Divine Doctor (The), Jean de Ruysbroek, the mystic (1294–1381).

Divine Emblems, the chief work of Francis Quarles, once immensely popular. He wrote several sacred poems.

Divine Legation (The), by bishop Warburton (1738). To prove that the Pentateuch must have been inspired and revealed, “because (unlike other religious systems) it is silent on the subject of a future state.”

Divine Right of Kings. The dogma that Kings can do no wrong is based on a dictim of Hincmar archbishop of Rheims, viz. that “kings are subject to no man so long as they rule by God’s law.”—Hincmar’s Works, i. 693.

Divine Speaker (The). Tyrtamos, usually known as Theophrastos (“divine speaker”), was so called by Aristotle (B.C. 370–287).

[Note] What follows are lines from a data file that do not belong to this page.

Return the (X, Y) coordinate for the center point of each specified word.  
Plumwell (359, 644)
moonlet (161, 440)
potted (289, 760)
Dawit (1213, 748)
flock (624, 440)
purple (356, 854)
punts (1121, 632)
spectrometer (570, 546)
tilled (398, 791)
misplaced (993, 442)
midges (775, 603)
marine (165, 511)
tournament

Divining Rod, a forked branch of hazel, suspended between the balls of the thumbs. The inclination of this rod indicates the presence of water-springs and precious metals.

Now to rivulets from the mountains
Point the rods of fortune-tellers.
   —Longfellow: Drinking Song.

Jacques Aymar of Crôle was the most famous of all diviners. He lived in the latter half of the seventeenth century and the beginning of the eighteenth. His marvellous faculty attracted the attention of Europe. M. Chauvin, M.D., and M. Garnier, M.D., published carefully written accounts of his wonderful powers, and both were eye-witnesses thereof. (See S. Baring-Gould’s Myths of the Middle Ages.)

Divinity. There are four professors of divinity at Cambridge, and three at Oxford. Those at Cambridge are the Hulsean, the Margaret, the Norrisian, and the Regius. Those at Oxford are the Margaret, the Regius, and one for Ecclesiastical History.

Divino Lodovico, Ariosto, author of Orlando Furioso (1474–1533).

Dixie’s Land, the land of milk and honey to American niggers. Dixie was a slave-holder of Manhattan Island, who removed his slaves to the Southern States, where they had to work harder and fare worse; so that they were always sighing for their old home, which they called “Dixie’s Land.” Imagination and distance soon advanced this island into a sort of Delectable Country or Land of Beulah.

Dixon, servant to Mr. Richard Vere .—Sir W. Scott: The Black Dwarf (time, Anne).

Dizzy, a nickname of Benjamin Disraeli, earl of Beaconsfield (1805–1881).